WHAT NEEDS TO BE DONE: Extract the passage on staking and oracle data quality from "This is known" to "and staking by trading.", word for word.

EXTRACT PROVIDED:

################

Staking and the Integrity of Information
Introducing delays in oracles is one way to filter away low-quality information — although in a crude way that also makes the high-quality information less useful. But there is a more elegant way: holding those who power the oracle responsible for the quality of the data. If done correctly, this generates high-quality data that can be distributed without any delay.
This is known as "skin in the game," which we also refer to as "staking." Crypto users are likely familiar with staking in its canonical form: some party posts funds as collateral that can be seized if they perform maliciously or poorly, to align incentives. Staking is common to how Layer 1 networks manage their validators. But the broader principle of staking — wagering something valuable to commit credibly to good behavior — can extend to oracles in three ways: reputational staking, staking of collateral, and staking by trading.
First, an oracle operator could operationalize the simplest form of staking: staking its reputation. In its simplest form, this happens automatically — a bad oracle will attract negative press and eventually be abandoned. The mechanism is not novel or specific to blockchain, and every business implicitly participates. For instance, if the local sandwich shop uses poor-quality ingredients, we will note that on our Yelp reviews and tell our friends. But in the same way, this is not a particularly strong mechanism. By the time an oracle gets a bad reputation, it may have caused substantial damage.
But an oracle operator that is powered by a collection of data providers can implement this mechanism on its upstream contributors more successfully. In particular, oracle operators can make provider contributions transparent, so that individual contributors that perform poorly will do so in full public view (presumably without affecting the aggregate price substantially).
Second, an oracle operator could operationalize staking in the most literal sense. In particular, an oracle operator could post collateral that can be seized if it reports incorrect prices (known as "slashing"). Alternatively, an oracle operator that is powered by several data providers could force those contributors to post collateral. The setup is powerful for explicitly aligning incentives. Wary of having collateral seized, the contributor or operator is incentivized to take efforts to filter for high-quality information more aggressively. As an added bonus, the funds that are seized in an attack can be used to partially compensate for damages.
This is a powerful mechanism, if it can be operationalized successfully. However, it requires an adjudication mechanism that punishes incorrect contributors and operators automatically. As it is, most Layer 1 networks have not implemented this feature yet for their validators — and oracle networks may face similar development challenges. Such an adjudication mechanism requires some independent or least robust notion of ground truth to score oracles on.
There is a third and under-appreciated form of skin in the game in the context of oracles: staking by trading. In particular, oracle operators can vouch for the quality of prices because they are trading on those same prices, i.e. "staking" or betting capital on the integrity of the data. Oracle operators are incentivized to filter for high-quality data so that they can trade successfully, and — as a byproduct of that incentive alignment — create high-quality data to publish.

################

SOURCE MATERIAL:
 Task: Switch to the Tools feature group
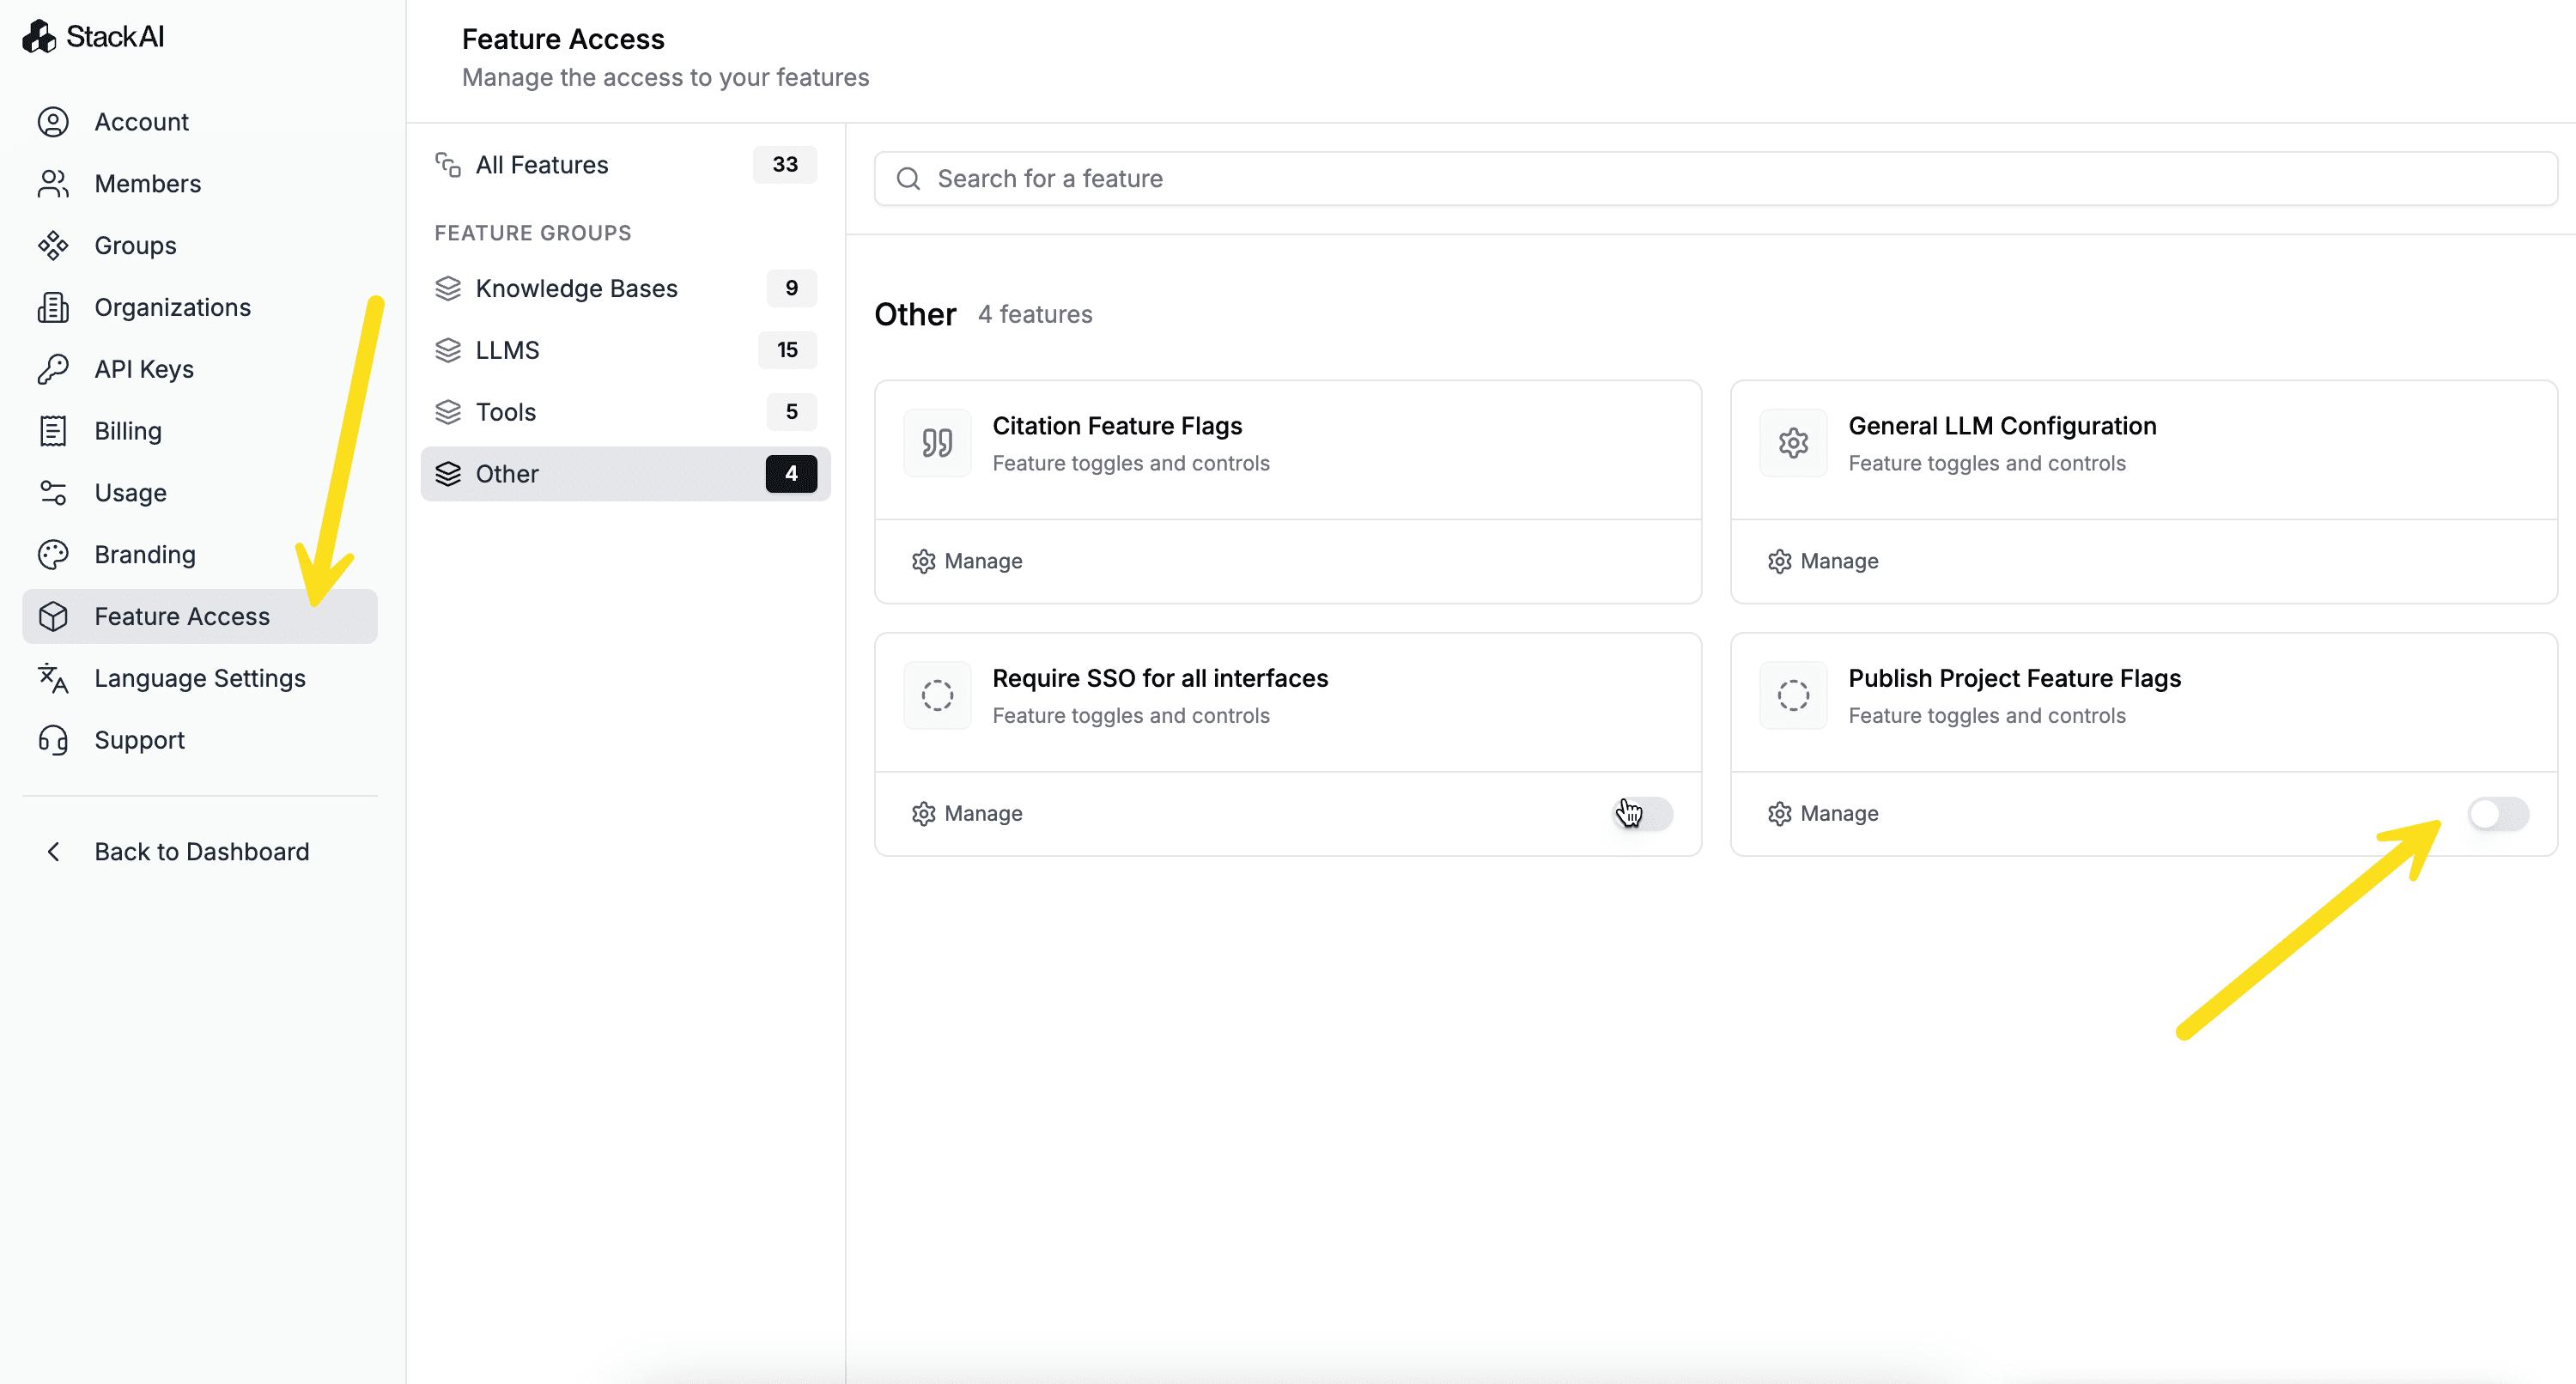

################

RESPONSE:
This is known as "skin in the game," which we also refer to as "staking." Crypto users are likely familiar with staking in its canonical form: some party posts funds as collateral that can be seized if they perform maliciously or poorly, to align incentives. Staking is common to how Layer 1 networks manage their validators. But the broader principle of staking — wagering something valuable to commit credibly to good behavior — can extend to oracles in three ways: reputational staking, staking of collateral, and staking by trading.